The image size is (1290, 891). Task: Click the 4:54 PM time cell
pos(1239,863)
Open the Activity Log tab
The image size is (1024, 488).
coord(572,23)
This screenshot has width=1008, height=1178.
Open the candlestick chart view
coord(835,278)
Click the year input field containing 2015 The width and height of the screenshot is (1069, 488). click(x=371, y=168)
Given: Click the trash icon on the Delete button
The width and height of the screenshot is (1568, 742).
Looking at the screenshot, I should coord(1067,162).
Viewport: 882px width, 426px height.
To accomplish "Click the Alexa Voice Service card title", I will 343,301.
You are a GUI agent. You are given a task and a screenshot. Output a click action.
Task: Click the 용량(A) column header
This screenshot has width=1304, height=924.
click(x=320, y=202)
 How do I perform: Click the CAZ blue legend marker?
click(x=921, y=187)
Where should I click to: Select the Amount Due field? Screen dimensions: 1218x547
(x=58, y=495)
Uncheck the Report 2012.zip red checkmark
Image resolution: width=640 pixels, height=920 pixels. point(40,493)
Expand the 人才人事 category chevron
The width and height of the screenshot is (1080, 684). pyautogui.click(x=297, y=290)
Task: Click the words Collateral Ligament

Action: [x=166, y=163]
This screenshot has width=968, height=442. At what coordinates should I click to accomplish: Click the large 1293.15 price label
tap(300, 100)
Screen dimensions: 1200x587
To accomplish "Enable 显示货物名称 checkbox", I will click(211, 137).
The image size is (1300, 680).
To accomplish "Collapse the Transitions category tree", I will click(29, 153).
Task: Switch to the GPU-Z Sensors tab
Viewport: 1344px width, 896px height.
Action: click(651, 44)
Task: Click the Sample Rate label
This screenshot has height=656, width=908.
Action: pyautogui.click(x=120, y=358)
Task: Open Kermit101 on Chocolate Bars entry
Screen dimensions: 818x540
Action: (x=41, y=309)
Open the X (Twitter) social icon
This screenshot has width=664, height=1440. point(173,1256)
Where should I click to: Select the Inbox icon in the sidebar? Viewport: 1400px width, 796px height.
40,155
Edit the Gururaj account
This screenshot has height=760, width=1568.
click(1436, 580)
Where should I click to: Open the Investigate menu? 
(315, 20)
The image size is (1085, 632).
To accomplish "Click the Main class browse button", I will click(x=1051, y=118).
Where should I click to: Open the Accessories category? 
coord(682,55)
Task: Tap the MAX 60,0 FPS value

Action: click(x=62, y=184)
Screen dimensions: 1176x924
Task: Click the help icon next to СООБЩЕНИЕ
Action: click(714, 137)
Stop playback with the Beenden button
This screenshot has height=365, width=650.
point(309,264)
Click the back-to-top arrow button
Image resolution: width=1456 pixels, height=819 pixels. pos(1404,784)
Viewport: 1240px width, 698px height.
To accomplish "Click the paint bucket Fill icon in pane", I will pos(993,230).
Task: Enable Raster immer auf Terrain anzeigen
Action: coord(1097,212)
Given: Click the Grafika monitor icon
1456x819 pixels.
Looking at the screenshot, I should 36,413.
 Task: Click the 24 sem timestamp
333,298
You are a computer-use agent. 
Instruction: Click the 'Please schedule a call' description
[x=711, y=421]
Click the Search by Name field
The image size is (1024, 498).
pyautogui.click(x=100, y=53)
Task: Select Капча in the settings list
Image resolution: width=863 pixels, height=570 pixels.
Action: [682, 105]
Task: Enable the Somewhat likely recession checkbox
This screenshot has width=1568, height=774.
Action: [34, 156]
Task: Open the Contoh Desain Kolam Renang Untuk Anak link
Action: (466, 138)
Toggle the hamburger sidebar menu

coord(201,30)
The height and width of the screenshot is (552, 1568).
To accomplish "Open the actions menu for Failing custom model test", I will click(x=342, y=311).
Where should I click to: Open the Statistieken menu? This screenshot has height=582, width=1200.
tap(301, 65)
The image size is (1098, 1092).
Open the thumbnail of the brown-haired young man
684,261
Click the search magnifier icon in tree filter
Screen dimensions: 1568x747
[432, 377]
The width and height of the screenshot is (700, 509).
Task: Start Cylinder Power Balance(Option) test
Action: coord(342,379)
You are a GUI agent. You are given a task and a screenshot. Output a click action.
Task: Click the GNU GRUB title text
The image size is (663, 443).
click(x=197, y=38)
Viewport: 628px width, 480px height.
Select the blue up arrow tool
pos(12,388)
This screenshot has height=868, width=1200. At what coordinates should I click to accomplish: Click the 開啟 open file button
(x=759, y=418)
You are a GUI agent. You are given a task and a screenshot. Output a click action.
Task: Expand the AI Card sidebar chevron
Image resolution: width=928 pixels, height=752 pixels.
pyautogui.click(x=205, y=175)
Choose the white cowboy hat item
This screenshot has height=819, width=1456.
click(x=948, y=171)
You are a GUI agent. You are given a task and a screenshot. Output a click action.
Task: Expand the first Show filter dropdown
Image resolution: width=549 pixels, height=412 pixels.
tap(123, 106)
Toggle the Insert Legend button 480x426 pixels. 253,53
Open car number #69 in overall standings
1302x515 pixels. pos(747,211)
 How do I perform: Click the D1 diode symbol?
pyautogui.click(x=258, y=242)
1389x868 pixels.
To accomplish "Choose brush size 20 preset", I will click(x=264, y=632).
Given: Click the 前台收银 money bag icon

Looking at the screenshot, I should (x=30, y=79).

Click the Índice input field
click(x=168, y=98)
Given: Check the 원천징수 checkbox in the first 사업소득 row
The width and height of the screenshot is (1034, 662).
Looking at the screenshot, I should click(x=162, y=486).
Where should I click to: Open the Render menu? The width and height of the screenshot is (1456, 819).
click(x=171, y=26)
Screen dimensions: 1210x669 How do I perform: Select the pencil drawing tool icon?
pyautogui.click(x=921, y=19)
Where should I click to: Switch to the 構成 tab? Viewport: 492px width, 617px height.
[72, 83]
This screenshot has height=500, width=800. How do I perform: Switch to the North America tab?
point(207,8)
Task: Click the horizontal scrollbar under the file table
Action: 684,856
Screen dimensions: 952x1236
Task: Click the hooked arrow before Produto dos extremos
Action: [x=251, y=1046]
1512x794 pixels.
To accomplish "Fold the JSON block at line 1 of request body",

**********

#### [YOUR TASK]
Please return the material above exactly as written.

#### [ANSWER TO THE EXERCISE]
The image size is (1290, 891). Task: Click the 4:54 PM time cell
pos(1239,863)
Open the Activity Log tab
The image size is (1024, 488).
coord(572,23)
This screenshot has width=1008, height=1178.
Open the candlestick chart view
coord(835,278)
Click the year input field containing 2015 The width and height of the screenshot is (1069, 488). click(x=371, y=168)
Given: Click the trash icon on the Delete button
The width and height of the screenshot is (1568, 742).
Looking at the screenshot, I should coord(1067,162).
Viewport: 882px width, 426px height.
To accomplish "Click the Alexa Voice Service card title", I will 343,301.
You are a GUI agent. You are given a task and a screenshot. Output a click action.
Task: Click the 용량(A) column header
This screenshot has width=1304, height=924.
click(x=320, y=202)
 How do I perform: Click the CAZ blue legend marker?
click(x=921, y=187)
Where should I click to: Select the Amount Due field? Screen dimensions: 1218x547
(x=58, y=495)
Uncheck the Report 2012.zip red checkmark
Image resolution: width=640 pixels, height=920 pixels. point(40,493)
Expand the 人才人事 category chevron
The width and height of the screenshot is (1080, 684). pyautogui.click(x=297, y=290)
Task: Click the words Collateral Ligament

Action: [x=166, y=163]
This screenshot has width=968, height=442. At what coordinates should I click to accomplish: Click the large 1293.15 price label
tap(300, 100)
Screen dimensions: 1200x587
To accomplish "Enable 显示货物名称 checkbox", I will click(211, 137).
The image size is (1300, 680).
To accomplish "Collapse the Transitions category tree", I will click(29, 153).
Task: Switch to the GPU-Z Sensors tab
Viewport: 1344px width, 896px height.
Action: click(651, 44)
Task: Click the Sample Rate label
This screenshot has height=656, width=908.
Action: pyautogui.click(x=120, y=358)
Task: Open Kermit101 on Chocolate Bars entry
Screen dimensions: 818x540
Action: (x=41, y=309)
Open the X (Twitter) social icon
This screenshot has width=664, height=1440. point(173,1256)
Where should I click to: Select the Inbox icon in the sidebar? Viewport: 1400px width, 796px height.
40,155
Edit the Gururaj account
This screenshot has height=760, width=1568.
click(1436, 580)
Where should I click to: Open the Investigate menu? 
(315, 20)
The image size is (1085, 632).
To accomplish "Click the Main class browse button", I will click(x=1051, y=118).
Where should I click to: Open the Accessories category? 
coord(682,55)
Task: Tap the MAX 60,0 FPS value

Action: click(x=62, y=184)
Screen dimensions: 1176x924
Task: Click the help icon next to СООБЩЕНИЕ
Action: click(714, 137)
Stop playback with the Beenden button
This screenshot has height=365, width=650.
point(309,264)
Click the back-to-top arrow button
Image resolution: width=1456 pixels, height=819 pixels. pos(1404,784)
Viewport: 1240px width, 698px height.
To accomplish "Click the paint bucket Fill icon in pane", I will pos(993,230).
Task: Enable Raster immer auf Terrain anzeigen
Action: coord(1097,212)
Given: Click the Grafika monitor icon
1456x819 pixels.
Looking at the screenshot, I should 36,413.
 Task: Click the 24 sem timestamp
333,298
You are a computer-use agent. 
Instruction: Click the 'Please schedule a call' description
[x=711, y=421]
Click the Search by Name field
The image size is (1024, 498).
pyautogui.click(x=100, y=53)
Task: Select Капча in the settings list
Image resolution: width=863 pixels, height=570 pixels.
Action: [682, 105]
Task: Enable the Somewhat likely recession checkbox
This screenshot has width=1568, height=774.
Action: [34, 156]
Task: Open the Contoh Desain Kolam Renang Untuk Anak link
Action: (466, 138)
Toggle the hamburger sidebar menu

coord(201,30)
The height and width of the screenshot is (552, 1568).
To accomplish "Open the actions menu for Failing custom model test", I will click(x=342, y=311).
Where should I click to: Open the Statistieken menu? This screenshot has height=582, width=1200.
tap(301, 65)
The image size is (1098, 1092).
Open the thumbnail of the brown-haired young man
684,261
Click the search magnifier icon in tree filter
Screen dimensions: 1568x747
[432, 377]
The width and height of the screenshot is (700, 509).
Task: Start Cylinder Power Balance(Option) test
Action: coord(342,379)
You are a GUI agent. You are given a task and a screenshot. Output a click action.
Task: Click the GNU GRUB title text
The image size is (663, 443).
click(x=197, y=38)
Viewport: 628px width, 480px height.
Select the blue up arrow tool
pos(12,388)
This screenshot has height=868, width=1200. At what coordinates should I click to accomplish: Click the 開啟 open file button
(x=759, y=418)
You are a GUI agent. You are given a task and a screenshot. Output a click action.
Task: Expand the AI Card sidebar chevron
Image resolution: width=928 pixels, height=752 pixels.
pyautogui.click(x=205, y=175)
Choose the white cowboy hat item
This screenshot has height=819, width=1456.
click(x=948, y=171)
You are a GUI agent. You are given a task and a screenshot. Output a click action.
Task: Expand the first Show filter dropdown
Image resolution: width=549 pixels, height=412 pixels.
tap(123, 106)
Toggle the Insert Legend button 480x426 pixels. 253,53
Open car number #69 in overall standings
1302x515 pixels. pos(747,211)
 How do I perform: Click the D1 diode symbol?
pyautogui.click(x=258, y=242)
1389x868 pixels.
To accomplish "Choose brush size 20 preset", I will click(x=264, y=632).
Given: Click the 前台收银 money bag icon

Looking at the screenshot, I should (x=30, y=79).

Click the Índice input field
click(x=168, y=98)
Given: Check the 원천징수 checkbox in the first 사업소득 row
The width and height of the screenshot is (1034, 662).
Looking at the screenshot, I should click(x=162, y=486).
Where should I click to: Open the Render menu? The width and height of the screenshot is (1456, 819).
click(x=171, y=26)
Screen dimensions: 1210x669 How do I perform: Select the pencil drawing tool icon?
pyautogui.click(x=921, y=19)
Where should I click to: Switch to the 構成 tab? Viewport: 492px width, 617px height.
[72, 83]
This screenshot has height=500, width=800. How do I perform: Switch to the North America tab?
point(207,8)
Task: Click the horizontal scrollbar under the file table
Action: 684,856
Screen dimensions: 952x1236
Task: Click the hooked arrow before Produto dos extremos
Action: [x=251, y=1046]
1512x794 pixels.
To accomplish "Fold the JSON block at line 1 of request body",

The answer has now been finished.